Flowers, 74, betrayed his long-term friend, Margaret Jarvis, and stole the vast sum of money to fund his spending spree, Manchester Crown Court heard today.
A former Labour councillor and church minister, Flowers was previously nicknamed the ‘Crystal Methodist’ after a newspaper drugs sting.
The 74-year-old had been made power of attorney and executor of the will of Miss Jarvis, a teetotal retired teacher, who never married and had no children.
Flowers enjoyed a public profile which he used to gain the trust of his friend and to help manage her affairs, the court heard.
Moreover, following Miss Jarvis’s dementia diagnosis and the subsequent worsening of her condition, the pensioner was unable to look after her own money.
This presented Flowers with the opportunity to step in and begin controlling her accounts.
He went on to siphon off almost £100,000 for his own selfish ends up and continued to do so even following her death at the age of 82 in 2016.
Flowers admitted to 18 counts of fraud at an earlier hearing which occurred over a two-year period ending in 2017.
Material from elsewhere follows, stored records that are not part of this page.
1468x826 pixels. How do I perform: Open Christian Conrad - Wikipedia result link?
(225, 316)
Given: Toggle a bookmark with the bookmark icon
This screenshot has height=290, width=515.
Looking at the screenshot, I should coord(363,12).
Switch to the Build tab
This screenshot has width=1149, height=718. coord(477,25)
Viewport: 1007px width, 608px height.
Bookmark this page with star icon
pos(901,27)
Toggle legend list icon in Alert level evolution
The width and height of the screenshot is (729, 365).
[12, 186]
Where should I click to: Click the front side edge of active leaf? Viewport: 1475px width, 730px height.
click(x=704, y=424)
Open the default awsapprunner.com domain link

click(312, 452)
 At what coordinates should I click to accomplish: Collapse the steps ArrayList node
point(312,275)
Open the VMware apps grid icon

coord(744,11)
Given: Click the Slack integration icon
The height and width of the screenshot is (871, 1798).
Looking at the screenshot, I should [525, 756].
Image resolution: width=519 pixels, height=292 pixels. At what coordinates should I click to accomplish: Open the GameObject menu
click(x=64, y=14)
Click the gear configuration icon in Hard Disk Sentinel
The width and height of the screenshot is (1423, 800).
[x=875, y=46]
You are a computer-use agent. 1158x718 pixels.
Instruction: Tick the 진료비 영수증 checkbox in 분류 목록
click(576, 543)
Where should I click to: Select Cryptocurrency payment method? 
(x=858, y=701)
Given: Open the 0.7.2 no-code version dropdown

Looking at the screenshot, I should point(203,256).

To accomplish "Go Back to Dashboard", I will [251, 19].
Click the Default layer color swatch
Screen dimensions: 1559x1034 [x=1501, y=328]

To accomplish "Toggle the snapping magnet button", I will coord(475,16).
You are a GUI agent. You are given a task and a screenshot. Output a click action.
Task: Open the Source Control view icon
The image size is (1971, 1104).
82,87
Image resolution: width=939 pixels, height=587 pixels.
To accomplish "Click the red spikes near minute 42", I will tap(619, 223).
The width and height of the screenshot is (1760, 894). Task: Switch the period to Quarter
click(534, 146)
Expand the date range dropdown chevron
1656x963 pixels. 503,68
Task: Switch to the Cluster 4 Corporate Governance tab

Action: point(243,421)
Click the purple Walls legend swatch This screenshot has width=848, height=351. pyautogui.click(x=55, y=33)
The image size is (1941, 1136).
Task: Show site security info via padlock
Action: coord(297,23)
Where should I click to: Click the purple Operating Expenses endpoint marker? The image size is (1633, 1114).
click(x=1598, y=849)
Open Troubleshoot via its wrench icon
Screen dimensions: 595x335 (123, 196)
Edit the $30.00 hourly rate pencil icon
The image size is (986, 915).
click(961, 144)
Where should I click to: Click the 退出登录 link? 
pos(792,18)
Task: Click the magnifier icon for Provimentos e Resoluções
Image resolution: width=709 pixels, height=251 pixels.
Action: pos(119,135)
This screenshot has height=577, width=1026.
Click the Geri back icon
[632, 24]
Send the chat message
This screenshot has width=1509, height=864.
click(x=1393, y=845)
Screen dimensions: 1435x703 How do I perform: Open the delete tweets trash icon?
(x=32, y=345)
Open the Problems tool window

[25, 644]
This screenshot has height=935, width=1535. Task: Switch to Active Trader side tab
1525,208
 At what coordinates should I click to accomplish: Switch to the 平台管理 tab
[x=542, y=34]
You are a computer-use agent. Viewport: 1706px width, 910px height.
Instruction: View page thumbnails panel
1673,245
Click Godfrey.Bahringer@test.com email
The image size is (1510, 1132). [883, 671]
The defendant was brought into court using a walking stick. He had handed himself in to police after a judge had issued a warrant for his arrest when he failed to appear for his sentencing two weeks ago.
Passing sentence Judge Nicholas Dean KC, Recorder of Manchester, said: ‘This is a story of betrayal, no less than that. Betrayal by you of an old friend, someone who trusted you, who had every reason to believe she could trust you.
‘In truth, you knew all along she could not, because of your own weaknesses and failings.’